# [To be done]
Rewrite the records from the line containing "Tap the word НАЧАЛОМ" through the line containing "Pick the word", inclusive, changing "caption" to "label" and leaving everything else as is.

── Listed entries ──

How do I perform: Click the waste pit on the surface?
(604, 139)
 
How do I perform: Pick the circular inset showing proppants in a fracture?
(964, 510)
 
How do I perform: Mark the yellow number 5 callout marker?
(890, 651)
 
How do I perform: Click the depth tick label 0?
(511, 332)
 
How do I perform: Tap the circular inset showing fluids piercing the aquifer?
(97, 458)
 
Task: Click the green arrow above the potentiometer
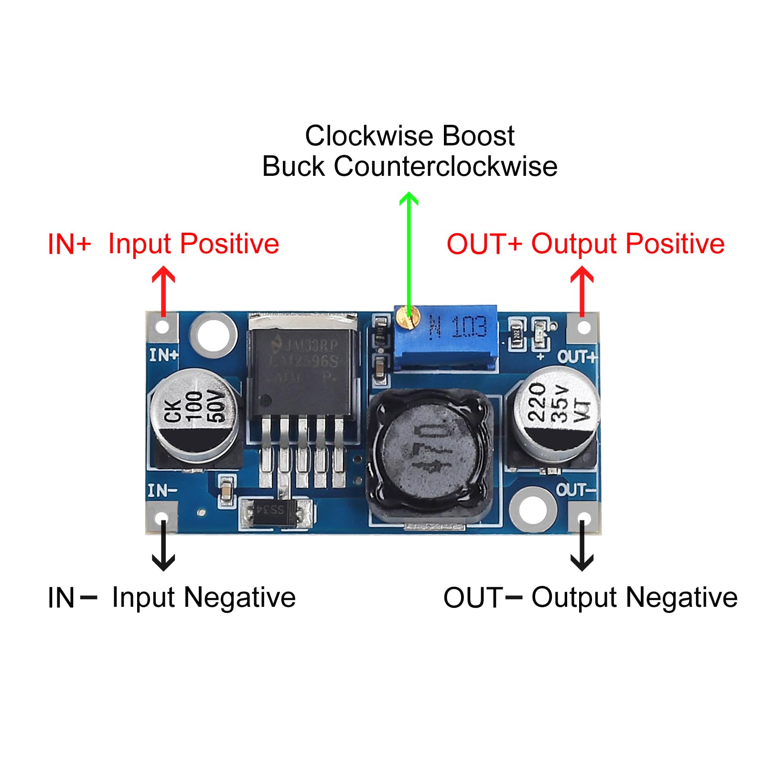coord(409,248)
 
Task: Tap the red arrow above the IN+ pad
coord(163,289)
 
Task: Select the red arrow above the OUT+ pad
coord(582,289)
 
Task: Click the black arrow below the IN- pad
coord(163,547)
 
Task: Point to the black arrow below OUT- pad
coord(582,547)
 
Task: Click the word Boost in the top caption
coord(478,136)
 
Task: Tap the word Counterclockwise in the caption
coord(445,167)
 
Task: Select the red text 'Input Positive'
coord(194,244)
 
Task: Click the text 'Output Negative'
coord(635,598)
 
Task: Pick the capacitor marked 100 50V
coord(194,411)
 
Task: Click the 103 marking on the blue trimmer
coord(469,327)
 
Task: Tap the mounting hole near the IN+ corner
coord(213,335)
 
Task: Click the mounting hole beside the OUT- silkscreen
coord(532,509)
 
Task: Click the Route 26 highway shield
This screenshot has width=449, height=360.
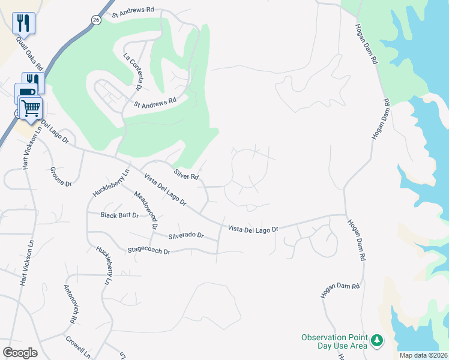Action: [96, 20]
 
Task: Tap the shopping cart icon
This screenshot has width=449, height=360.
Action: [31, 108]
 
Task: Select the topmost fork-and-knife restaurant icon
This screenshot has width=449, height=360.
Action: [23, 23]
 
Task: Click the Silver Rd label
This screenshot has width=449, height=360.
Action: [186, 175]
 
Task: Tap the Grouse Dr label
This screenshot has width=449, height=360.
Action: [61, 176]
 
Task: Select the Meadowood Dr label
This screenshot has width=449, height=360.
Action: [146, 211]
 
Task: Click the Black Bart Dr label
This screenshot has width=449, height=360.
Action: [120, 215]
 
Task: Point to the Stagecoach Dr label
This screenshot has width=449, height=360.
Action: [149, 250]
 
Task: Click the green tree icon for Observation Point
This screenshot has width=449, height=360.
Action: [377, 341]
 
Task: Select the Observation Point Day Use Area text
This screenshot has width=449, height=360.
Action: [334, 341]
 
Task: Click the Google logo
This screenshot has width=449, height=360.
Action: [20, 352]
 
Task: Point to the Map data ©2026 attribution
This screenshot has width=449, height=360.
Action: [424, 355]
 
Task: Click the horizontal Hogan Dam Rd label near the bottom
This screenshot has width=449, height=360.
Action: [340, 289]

───
── Listed entries ──

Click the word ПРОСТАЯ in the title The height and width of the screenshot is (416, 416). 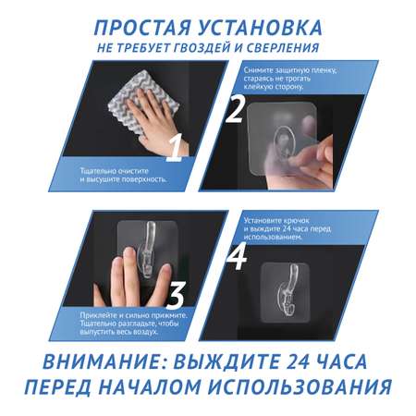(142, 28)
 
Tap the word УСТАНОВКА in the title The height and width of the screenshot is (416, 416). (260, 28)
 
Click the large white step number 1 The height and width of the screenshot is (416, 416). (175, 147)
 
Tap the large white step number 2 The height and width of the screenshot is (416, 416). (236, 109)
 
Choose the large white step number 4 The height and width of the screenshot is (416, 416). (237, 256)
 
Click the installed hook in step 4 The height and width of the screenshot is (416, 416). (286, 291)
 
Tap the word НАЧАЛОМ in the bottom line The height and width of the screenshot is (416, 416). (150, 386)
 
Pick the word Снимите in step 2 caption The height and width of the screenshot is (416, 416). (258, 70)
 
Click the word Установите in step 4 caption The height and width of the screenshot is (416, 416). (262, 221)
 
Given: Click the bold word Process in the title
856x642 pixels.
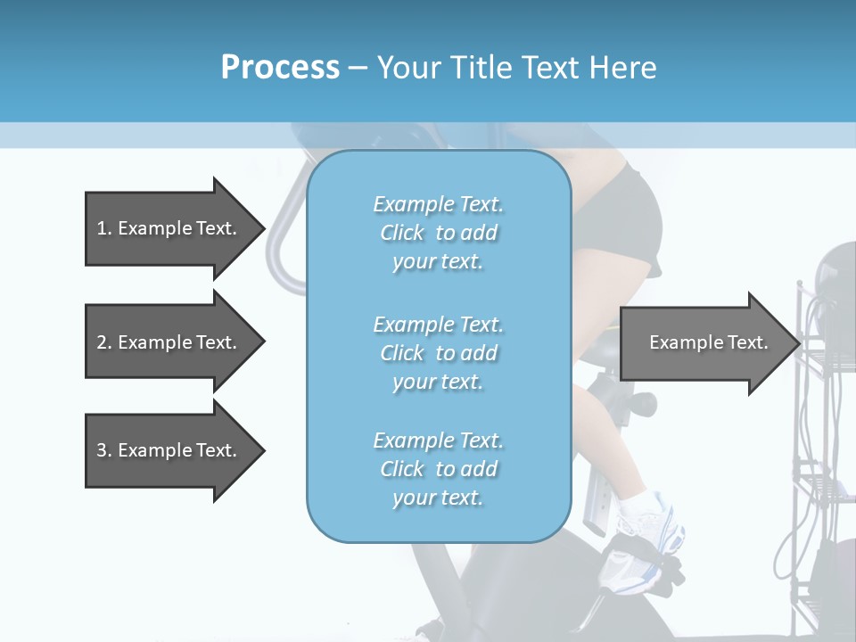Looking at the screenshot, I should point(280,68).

───

# [Answer for this exercise]
Tap the word НАЧАЛОМ in the bottom line The height and width of the screenshot is (416, 416). (150, 386)
 
Pick the word Снимите in step 2 label The height and width of the screenshot is (416, 416). (258, 70)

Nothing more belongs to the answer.